**Work instructions**
Search the entries below for the word "agent" and copy every line where it appears.

+++++

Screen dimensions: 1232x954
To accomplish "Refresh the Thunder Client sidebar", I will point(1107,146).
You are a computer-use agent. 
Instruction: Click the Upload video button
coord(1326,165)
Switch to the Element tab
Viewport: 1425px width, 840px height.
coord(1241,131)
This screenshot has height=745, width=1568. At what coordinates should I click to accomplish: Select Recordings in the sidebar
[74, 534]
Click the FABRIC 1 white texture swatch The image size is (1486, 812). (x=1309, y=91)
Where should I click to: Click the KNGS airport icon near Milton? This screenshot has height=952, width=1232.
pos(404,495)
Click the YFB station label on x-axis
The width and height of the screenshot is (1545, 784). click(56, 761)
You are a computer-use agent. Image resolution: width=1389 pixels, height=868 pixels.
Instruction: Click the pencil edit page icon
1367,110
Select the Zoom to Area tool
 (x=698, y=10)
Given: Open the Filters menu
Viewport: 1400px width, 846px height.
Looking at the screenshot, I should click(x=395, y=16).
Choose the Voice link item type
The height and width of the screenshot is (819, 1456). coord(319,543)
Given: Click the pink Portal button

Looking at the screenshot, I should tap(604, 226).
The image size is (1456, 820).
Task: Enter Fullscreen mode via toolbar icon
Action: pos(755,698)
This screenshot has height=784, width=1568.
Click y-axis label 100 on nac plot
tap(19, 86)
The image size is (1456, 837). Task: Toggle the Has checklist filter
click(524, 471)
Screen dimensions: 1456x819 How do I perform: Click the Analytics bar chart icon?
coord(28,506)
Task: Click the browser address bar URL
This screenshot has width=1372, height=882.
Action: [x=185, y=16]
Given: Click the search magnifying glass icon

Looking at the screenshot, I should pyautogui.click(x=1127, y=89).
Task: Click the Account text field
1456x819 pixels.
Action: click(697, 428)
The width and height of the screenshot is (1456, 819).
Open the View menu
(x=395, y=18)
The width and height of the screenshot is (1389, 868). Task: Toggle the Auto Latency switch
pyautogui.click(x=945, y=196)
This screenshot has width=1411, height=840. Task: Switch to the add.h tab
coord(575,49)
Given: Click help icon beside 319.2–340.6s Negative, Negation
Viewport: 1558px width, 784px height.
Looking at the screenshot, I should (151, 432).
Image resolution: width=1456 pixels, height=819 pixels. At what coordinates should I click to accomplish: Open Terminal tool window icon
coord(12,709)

+++++

**Response to this task**
You are a computer-use agent. 
You are a computer-use agent. Image resolution: width=1389 pixels, height=868 pixels.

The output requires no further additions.